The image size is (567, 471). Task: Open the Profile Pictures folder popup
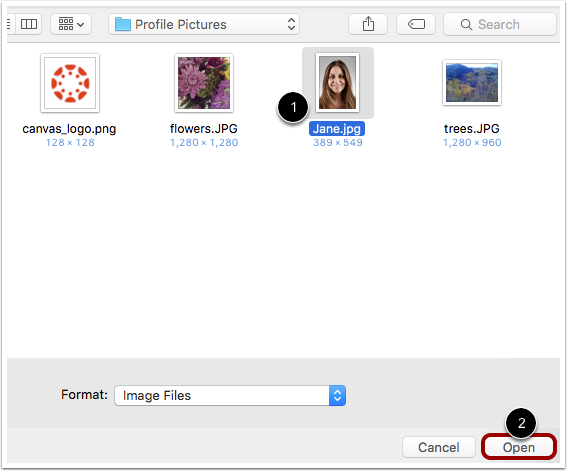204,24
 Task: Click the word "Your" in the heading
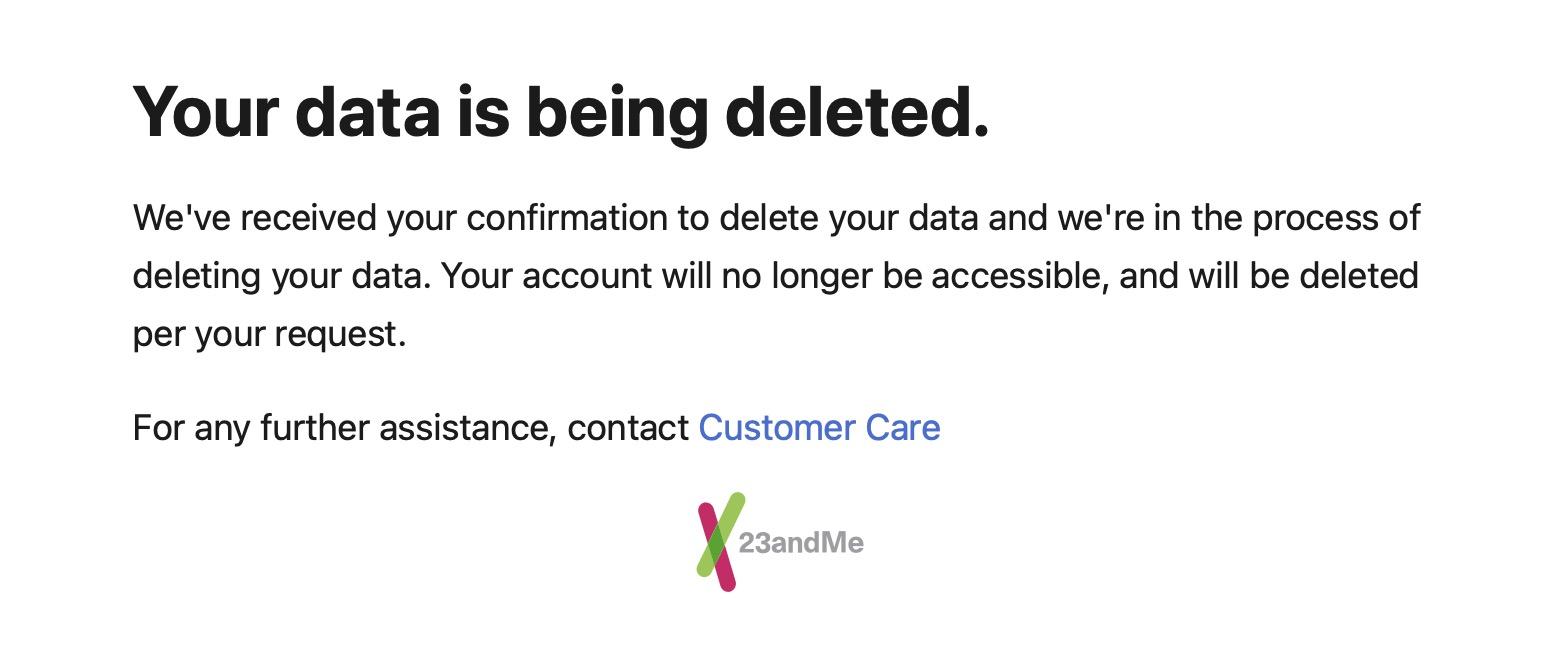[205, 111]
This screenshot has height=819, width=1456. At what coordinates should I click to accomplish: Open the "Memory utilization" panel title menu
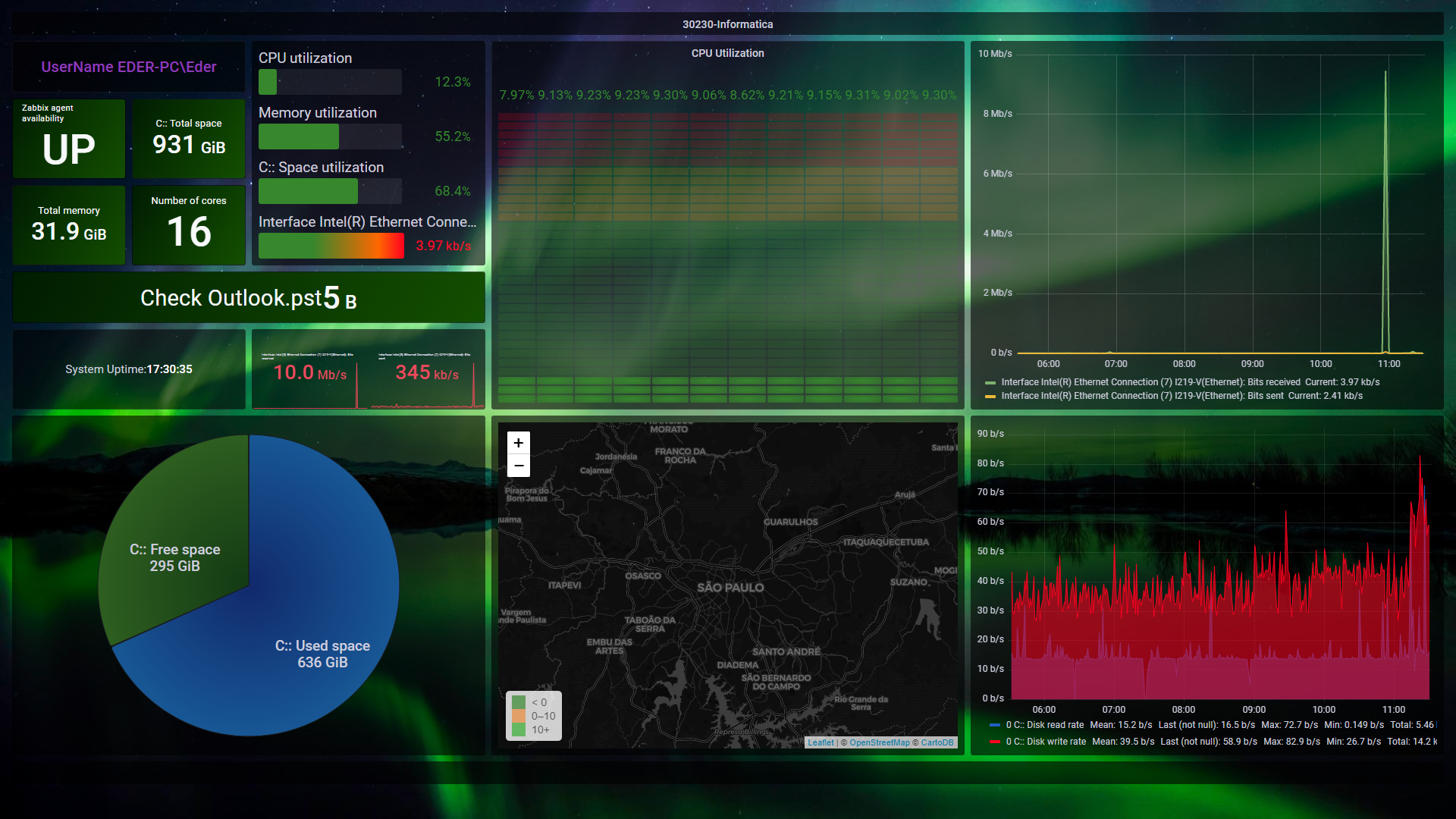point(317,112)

▶ **Problem description**
Copy out every line of the records above word for word, leaving out the pictures.

▶ **Solution to the problem**
The image size is (567, 471). Task: Open the Profile Pictures folder popup
204,24
 Task: Click the word "Your" in the heading
[205, 111]
This screenshot has height=819, width=1456. At what coordinates should I click to accomplish: Open the "Memory utilization" panel title menu
point(317,112)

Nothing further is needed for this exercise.